Brazil to pave Amazon road

When Loredana Balbinot arrived in this dusty Amazon outpost 24 years ago, there was nothing here but jungle. No shops, no schools, not even houses. The only link to civilization was a primitive dirt road that was frequently impassable when it rained.

For the first few months, she and her six brothers and sisters ate monkey and alligator and slurped river water because there was nowhere to buy food and drink.

"We were dropped in the middle of the forest and left to fend for ourselves," Ms. Balbinot says of the colonization program that took her to the edge of the world's biggest rain forest. "Before we came here we didn't have a good life, but at least we had a house. Here we lived in shacks."

How things have changed. The little frontier town that once marked the end of the road for developed southern Brazil today finds itself at the gateway to the country's undeveloped north. After more than 30 years of broken promises, the government is going ahead with plans to pave the BR-163, the federal highway that runs through Guarantá toward the river city of Santarém. By providing farmers and industrialists with a faster way to market, the project promises to slash transportation costs, hasten economic development, and thoroughly modernize one of Brazil's most backward regions. But the new road has environmentalists worrying about the long-term effect of industrialization on this diverse ecosystem.

"What happens here over the next couple of years will determine how this part of the Amazon looks 50 years from now," says Luis Fernando Laranja, director of Ouro Verde Institute, a local environmental group. "The challenge is how to minimize the social and environmental damage."

Built in 1973, BR-163 was used to transport migrants desperate for land into this agriculturally rich region. But engineers paved the road only as far as Guarantá. Even before it leaves the town's northern limits, the asphalt gives away to red dirt, and for the next 600 miles is little more than a muddy track winding its way through the mighty expanse of trees, fields, and rice paddies. Every few yards there are craters the size of bathtubs, and in many places there is barely enough room for two cars to pass side by side.

For years, successive governments were unable to find the cash for such a massive undertaking. They knew that such projects would be met with protests from environmentalists who have watched as loggers, farmers, and ranchers ripped more and more trees from soil that hosts what environmentalists say is the most diverse collection of plants on the planet.

One of those environmentalists, Dorothy Stang, a 74-year-old American nun who spent decades fighting development in the Amazon, was killed Saturday in violence unrelated to the BR-163. She was shot less than a week after complaining to the government about threats to local farmers by loggers and landowners. No one has been charged in the killing.
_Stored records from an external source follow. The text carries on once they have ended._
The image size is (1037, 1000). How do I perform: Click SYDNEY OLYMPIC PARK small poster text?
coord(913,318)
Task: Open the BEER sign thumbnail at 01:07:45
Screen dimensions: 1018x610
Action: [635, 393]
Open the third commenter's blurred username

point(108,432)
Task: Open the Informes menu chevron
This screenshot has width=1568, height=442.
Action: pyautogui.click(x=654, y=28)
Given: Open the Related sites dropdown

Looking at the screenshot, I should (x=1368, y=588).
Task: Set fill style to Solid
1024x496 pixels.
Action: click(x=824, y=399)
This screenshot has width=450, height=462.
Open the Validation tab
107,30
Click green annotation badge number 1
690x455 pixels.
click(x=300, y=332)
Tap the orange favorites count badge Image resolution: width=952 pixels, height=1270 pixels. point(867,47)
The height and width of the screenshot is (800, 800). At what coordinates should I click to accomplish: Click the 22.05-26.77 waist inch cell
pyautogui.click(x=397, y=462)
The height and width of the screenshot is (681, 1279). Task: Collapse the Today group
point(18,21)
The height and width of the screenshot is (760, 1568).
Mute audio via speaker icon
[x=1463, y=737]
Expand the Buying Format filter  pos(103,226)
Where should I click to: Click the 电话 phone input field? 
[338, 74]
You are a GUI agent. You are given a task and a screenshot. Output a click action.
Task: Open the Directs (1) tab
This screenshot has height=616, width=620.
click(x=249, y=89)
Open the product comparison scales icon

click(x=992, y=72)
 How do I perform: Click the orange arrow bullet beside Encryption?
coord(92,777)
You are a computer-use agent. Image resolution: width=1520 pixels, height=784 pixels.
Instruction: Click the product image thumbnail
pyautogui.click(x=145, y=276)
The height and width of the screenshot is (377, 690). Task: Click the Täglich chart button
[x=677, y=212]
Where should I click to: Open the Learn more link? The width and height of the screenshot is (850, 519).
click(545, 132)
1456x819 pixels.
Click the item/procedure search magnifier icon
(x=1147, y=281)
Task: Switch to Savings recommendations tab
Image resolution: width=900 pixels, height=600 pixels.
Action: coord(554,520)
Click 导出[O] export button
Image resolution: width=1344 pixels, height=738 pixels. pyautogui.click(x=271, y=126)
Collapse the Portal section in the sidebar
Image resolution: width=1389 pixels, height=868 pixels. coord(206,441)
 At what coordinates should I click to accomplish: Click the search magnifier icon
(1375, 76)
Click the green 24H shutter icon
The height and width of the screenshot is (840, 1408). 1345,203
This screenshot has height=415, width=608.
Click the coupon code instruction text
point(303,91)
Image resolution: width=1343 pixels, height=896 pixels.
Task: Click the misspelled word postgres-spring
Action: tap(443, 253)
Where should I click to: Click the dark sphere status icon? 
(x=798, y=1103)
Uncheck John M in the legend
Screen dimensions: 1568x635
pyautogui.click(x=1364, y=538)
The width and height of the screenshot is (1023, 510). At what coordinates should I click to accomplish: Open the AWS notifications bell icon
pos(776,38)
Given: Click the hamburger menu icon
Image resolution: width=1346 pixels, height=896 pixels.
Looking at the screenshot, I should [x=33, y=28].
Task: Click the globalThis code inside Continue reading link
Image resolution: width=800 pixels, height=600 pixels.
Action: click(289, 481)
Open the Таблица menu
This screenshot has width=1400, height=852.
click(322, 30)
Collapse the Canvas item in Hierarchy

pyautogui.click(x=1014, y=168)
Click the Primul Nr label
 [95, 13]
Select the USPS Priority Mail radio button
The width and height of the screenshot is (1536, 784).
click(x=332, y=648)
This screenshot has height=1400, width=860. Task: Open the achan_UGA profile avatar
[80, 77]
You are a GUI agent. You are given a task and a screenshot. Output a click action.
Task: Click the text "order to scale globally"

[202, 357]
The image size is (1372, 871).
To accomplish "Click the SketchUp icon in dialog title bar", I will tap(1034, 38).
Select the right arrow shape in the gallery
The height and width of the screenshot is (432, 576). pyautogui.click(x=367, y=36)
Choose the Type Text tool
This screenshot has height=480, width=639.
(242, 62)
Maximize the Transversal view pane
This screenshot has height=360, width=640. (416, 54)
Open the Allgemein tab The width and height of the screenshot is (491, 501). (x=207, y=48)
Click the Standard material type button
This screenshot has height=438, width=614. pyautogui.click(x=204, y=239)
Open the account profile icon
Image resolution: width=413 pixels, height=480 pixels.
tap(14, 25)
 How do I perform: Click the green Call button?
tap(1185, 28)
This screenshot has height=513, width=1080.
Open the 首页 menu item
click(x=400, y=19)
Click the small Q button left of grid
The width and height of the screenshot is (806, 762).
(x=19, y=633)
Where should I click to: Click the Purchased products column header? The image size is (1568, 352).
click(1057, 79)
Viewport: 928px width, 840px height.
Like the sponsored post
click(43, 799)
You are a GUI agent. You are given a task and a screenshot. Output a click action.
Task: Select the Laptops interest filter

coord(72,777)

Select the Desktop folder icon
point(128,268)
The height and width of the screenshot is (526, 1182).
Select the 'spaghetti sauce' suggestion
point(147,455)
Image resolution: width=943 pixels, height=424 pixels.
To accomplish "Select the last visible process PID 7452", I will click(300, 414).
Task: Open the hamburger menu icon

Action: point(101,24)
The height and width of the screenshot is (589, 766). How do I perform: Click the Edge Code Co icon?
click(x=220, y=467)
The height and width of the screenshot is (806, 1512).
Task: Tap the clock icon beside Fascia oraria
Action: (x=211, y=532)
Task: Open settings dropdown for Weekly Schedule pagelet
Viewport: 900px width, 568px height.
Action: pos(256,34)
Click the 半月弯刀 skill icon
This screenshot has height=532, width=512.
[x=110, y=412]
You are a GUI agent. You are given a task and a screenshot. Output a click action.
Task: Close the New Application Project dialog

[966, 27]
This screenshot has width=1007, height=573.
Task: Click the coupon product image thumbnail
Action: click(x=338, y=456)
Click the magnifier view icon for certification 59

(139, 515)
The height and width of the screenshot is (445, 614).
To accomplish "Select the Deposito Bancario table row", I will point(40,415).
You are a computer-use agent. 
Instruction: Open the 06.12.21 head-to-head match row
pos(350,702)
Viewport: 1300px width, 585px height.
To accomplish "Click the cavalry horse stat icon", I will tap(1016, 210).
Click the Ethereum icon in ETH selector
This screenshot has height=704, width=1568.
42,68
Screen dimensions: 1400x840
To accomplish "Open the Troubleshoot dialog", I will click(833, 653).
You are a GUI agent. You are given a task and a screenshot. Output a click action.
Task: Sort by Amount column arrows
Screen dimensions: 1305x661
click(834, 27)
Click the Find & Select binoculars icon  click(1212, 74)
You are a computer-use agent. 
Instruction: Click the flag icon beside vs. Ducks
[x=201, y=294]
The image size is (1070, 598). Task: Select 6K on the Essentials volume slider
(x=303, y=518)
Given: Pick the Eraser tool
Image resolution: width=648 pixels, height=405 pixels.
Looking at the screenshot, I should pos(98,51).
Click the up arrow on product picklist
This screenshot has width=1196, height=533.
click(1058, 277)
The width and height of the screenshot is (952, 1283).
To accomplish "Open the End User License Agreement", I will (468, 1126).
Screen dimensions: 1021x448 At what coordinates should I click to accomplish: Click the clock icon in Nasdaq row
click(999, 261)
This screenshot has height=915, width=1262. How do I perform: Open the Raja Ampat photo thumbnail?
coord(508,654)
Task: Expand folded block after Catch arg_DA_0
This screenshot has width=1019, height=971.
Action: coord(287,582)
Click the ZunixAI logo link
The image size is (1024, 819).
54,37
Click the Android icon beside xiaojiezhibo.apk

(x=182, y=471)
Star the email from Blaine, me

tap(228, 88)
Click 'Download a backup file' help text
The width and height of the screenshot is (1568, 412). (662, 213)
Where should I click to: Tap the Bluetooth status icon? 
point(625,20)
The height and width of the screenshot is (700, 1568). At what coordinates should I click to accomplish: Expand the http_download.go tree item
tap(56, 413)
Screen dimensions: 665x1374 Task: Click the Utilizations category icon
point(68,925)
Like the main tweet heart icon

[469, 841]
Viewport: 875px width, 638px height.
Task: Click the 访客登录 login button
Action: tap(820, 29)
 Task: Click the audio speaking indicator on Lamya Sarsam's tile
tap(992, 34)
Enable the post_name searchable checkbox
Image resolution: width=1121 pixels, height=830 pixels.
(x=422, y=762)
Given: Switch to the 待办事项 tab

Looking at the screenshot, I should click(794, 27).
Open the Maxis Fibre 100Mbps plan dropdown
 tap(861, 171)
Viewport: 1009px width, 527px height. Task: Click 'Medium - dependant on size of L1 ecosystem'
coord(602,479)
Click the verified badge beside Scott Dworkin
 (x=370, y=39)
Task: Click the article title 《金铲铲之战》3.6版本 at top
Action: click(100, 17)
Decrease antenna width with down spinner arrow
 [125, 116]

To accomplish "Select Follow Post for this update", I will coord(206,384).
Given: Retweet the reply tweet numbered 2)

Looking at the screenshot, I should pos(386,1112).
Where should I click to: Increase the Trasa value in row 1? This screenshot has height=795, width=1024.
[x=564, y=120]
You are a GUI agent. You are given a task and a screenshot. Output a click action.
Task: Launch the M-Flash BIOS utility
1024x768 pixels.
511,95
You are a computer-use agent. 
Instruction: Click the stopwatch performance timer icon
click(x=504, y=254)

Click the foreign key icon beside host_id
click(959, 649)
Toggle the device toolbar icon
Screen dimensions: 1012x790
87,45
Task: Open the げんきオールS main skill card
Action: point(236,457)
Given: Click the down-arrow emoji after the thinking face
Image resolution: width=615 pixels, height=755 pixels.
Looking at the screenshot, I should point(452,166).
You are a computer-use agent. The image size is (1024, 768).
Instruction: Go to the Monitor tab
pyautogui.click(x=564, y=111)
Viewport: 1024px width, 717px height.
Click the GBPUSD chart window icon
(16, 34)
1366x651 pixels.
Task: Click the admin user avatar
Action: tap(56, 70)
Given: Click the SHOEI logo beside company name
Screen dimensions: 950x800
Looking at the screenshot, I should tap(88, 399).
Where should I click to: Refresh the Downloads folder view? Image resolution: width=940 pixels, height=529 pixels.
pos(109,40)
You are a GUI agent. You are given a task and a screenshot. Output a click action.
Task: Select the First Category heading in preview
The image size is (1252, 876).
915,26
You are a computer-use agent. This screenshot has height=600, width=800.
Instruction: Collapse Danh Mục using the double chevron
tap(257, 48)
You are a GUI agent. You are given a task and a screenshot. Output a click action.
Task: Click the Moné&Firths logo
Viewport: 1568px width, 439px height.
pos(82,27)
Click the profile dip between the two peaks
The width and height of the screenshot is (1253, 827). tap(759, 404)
The recent economic boom in Mato Grosso has made building a pathway through the north a priority. Here in the largest soy and beef state in the world's largest soy and beef country, the lack of a northern outlet costs local farmers dearly. Currently, producers must send their goods 1,800 miles south to the Atlantic ports of Santos and Paranaguá, costing three times as much in transportation and adding five days in shipping time to markets in North America, Europe, and the Middle East.

The government of President Luíz Inácio Lula da Silva has enthusiastically taken the baton of development. Although the former socialist opposed many such projects as opposition leader, he has given the green light to this and other ambitious proposals, including a $670 million project to bring electricity to remote areas and a $360 million project designed to help reduce drought in the arid northeast. Officials say development is essential if Brazil is to grow economically, but they stress that preserving the environment is a key factor in deciding how to proceed.

"This is not just about paving a road," says deputy transport minister Paulo Sergio Oliveira Passos. "We want to do this properly so that the environment is protected."

However, neither that vow, nor a promise that the estimated $350 million cost will come from private funding, reassures opponents. Studies show that 85 percent of development in the region takes place within 30 miles of asphalt highways.

Every minute, trees covering the equivalent of seven football fields are cut down or burned, and further development will quicken the destruction, says William Laurance, a Smithsonian researcher who has spent years studying Amazon deforestation. The mere possibility that work will start soon, expected by August, has enticed opportunists to Para, exacerbating land conflicts and increasing deforestation, say locals and environmentalists.

"Preliminary deforestation figures for central Para show that deforestation in the area is up 511 percent over the year before," says Roberto Smeraldi, Brazil director of Friends of the Earth, an environmental group based in São Paulo.

Still, the majority of people here welcome the road as a harbinger of the opportunity they came here seeking. "Everyone out here wants the road," says Balbinot. "But with or without the [paving of the] road, this area will grow. People came here when the road wasn't paved, so they will come when it is."